====== Text shown ======
3.2.2. Solar-Following

The second managed strategy, solar-following, leverages on-site solar PV generation to further reduce grid dependency and energy costs. The objective is to align the charging load with the solar generation profile, storing as much solar energy as possible during daylight hours. Any remaining energy deficit is met by charging batteries during the overnight off-peak tariff period. The target solar generation profile is derived using the method described in Section 2.3.2. This strategy is applied to the swapping only operational model, and its performance is compared against its unmanaged counterpart from Figure 4b. Figure 6a visualises this comparison, contrasting the unmanaged grid load with the solar-following profile for the experimental date range and Figure 6b visualises this for the average day.

The unmanaged swapping only approach, previously shown in Figure 4b, results in an average load peak of just over 0.5 kW/bike and a maximum of around 0.9 kW/bike. As illustrated in Figure 6a, implementing the solar-following strategy during the winter data period shifts this load, with the managed profile peaking at just 0.35 kW/bike and reaching a maximum of 0.45 kW/bike during off-peak hours. Critically, the managed approach increases the utilisation of generated solar power from 82.61% to 98.56%.

It is important to note that these results reflect the low solar irradiance conditions of the data collection period (late May to early June). To illustrate the strategy’s full potential, Figure 6b simulates the system’s performance on an average day for Cape Town. In this scenario, the solar-following strategy yields a zero effective grid load during daylight hours, as the fleet is sustained entirely by solar power. This average-day scenario serves as the benchmark for sizing the PV system to achieve net-zero operation (as described in Section 2.3.2). In this improved case, solar energy utilisation reaches 99.47%, with no grid consumption required during daylight hours.

3.3. System Resources

The preceding analysis demonstrates the effectiveness of managed charging in reshaping the grid load to capitalise on solar generation and off-peak tariffs. However, these strategies introduce a critical trade-off: the benefits of a managed grid load often come at the cost of increased system resource requirements compared to a simple unmanaged approach.

Table 5 provides a comprehensive summary of these trade-offs across all simulated scenarios. The table compares key metrics, including required system resources (bikes, batteries, and chargers), the percentage of solar energy harnessed, and the percentage of charging conducted during off-peak hours. The results are presented for both the actual and downsized fleet allocations. For each allocation, the two swapping approaches are analysed, contrasting the performance of the unmanaged and managed charging strategies. To provide a more representative view of solar potential, the results for the downsized fleet also include an average day scenario.

3.3.1. Actual Bike Allocation

For the actual fleet allocation, an analysis of the swapping only approach reveals key trade-offs. While the total battery pool remains similar for both unmanaged and managed charging (around 600 batteries), the required charging infrastructure is substantially reduced with the solar-following strategy, which lowers the charger requirement from 210 to 113, a 46% reduction. This is a direct result of the flattened load profile achieved through controlled charging. The managed approach also increases solar energy utilisation by approximately 16% and shifts an additional 53% of charging to off-peak hours.
======
Task requirements:
1/ Output the passage of the solar charging excerpt from "3.3. System Resources" to "simple unmanaged approach.".
2/ In the solar charging excerpt, what solar energy utilization does the average-day scenario for Cape Town reach?
3/ How would you render this sentence from the solar charging excerpt in Spanish: "Any remaining energy deficit is met by charging batteries during the overnight off-peak tariff period."
The listing comes from a different source than the solar charging excerpt.
====== Supplied material ======
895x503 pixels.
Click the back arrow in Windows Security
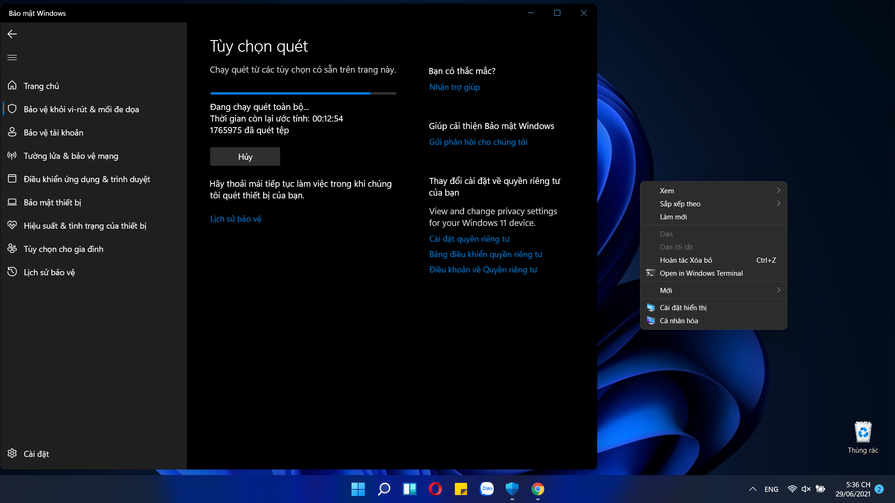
======
Worked answers:
1/
3.3. System Resources

The preceding analysis demonstrates the effectiveness of managed charging in reshaping the grid load to capitalise on solar generation and off-peak tariffs. However, these strategies introduce a critical trade-off: the benefits of a managed grid load often come at the cost of increased system resource requirements compared to a simple unmanaged approach.

2/ 99.47%

3/ Cualquier déficit energético restante se cubre cargando las baterías durante el período nocturno de tarifa fuera de punta.